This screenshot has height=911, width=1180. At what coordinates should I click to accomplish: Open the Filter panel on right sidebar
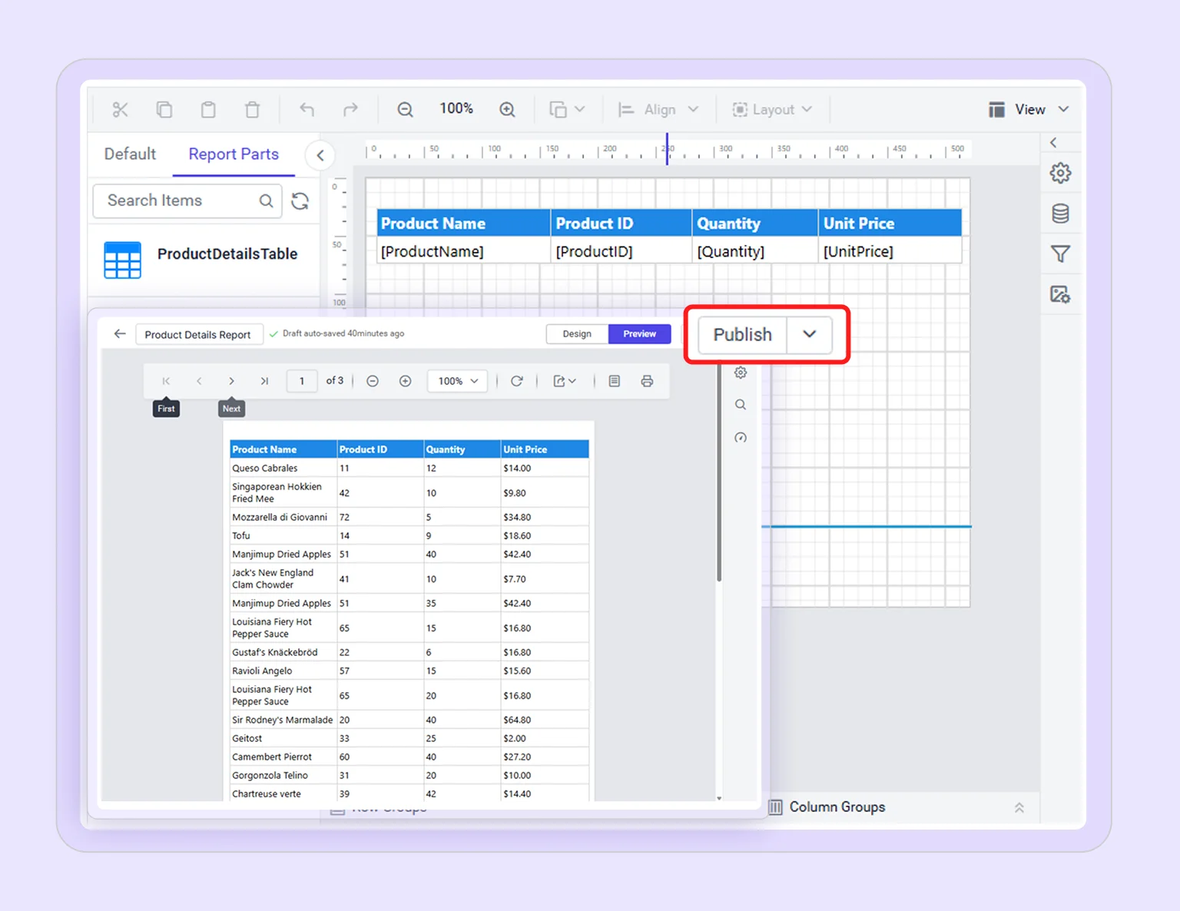tap(1061, 253)
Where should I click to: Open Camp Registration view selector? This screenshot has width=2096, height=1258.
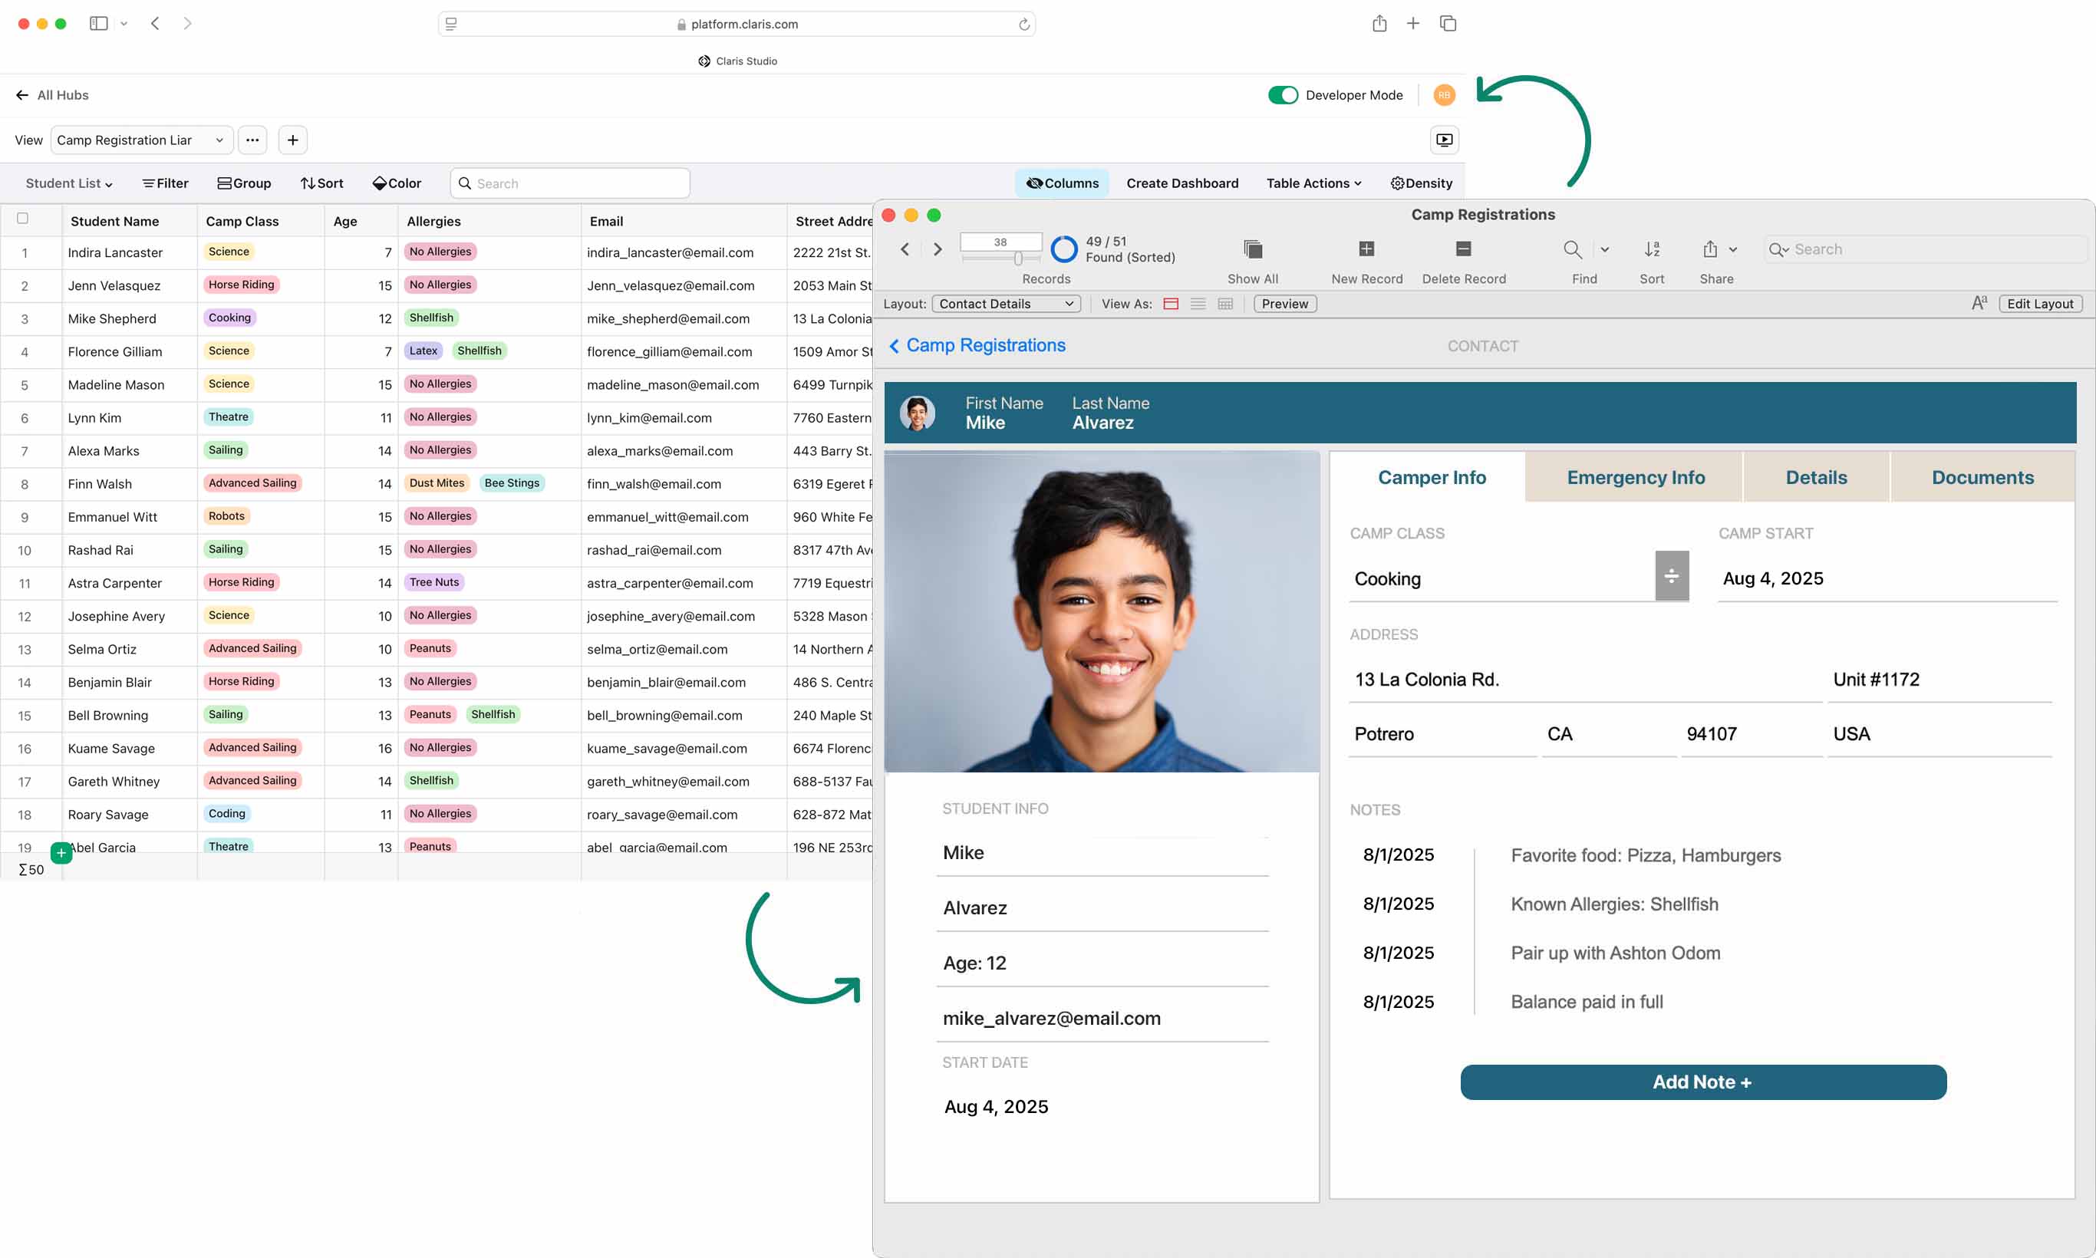(141, 140)
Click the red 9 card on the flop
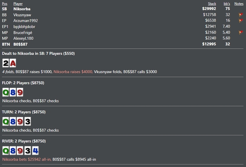The width and height of the screenshot is (246, 167). [x=20, y=93]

::::

◆ **PROBLEM TO WORK ON**
Reproduce each of the three rows above word for word, without the pictures.

◆ **RESPONSE**
This screenshot has height=911, width=1180. At what coordinates should I click to accomplish: Open the Filter panel on right sidebar
tap(1061, 253)
Where should I click to: Open Camp Registration view selector? This screenshot has width=2096, height=1258.
(141, 140)
Click the red 9 card on the flop
The width and height of the screenshot is (246, 167). [x=20, y=93]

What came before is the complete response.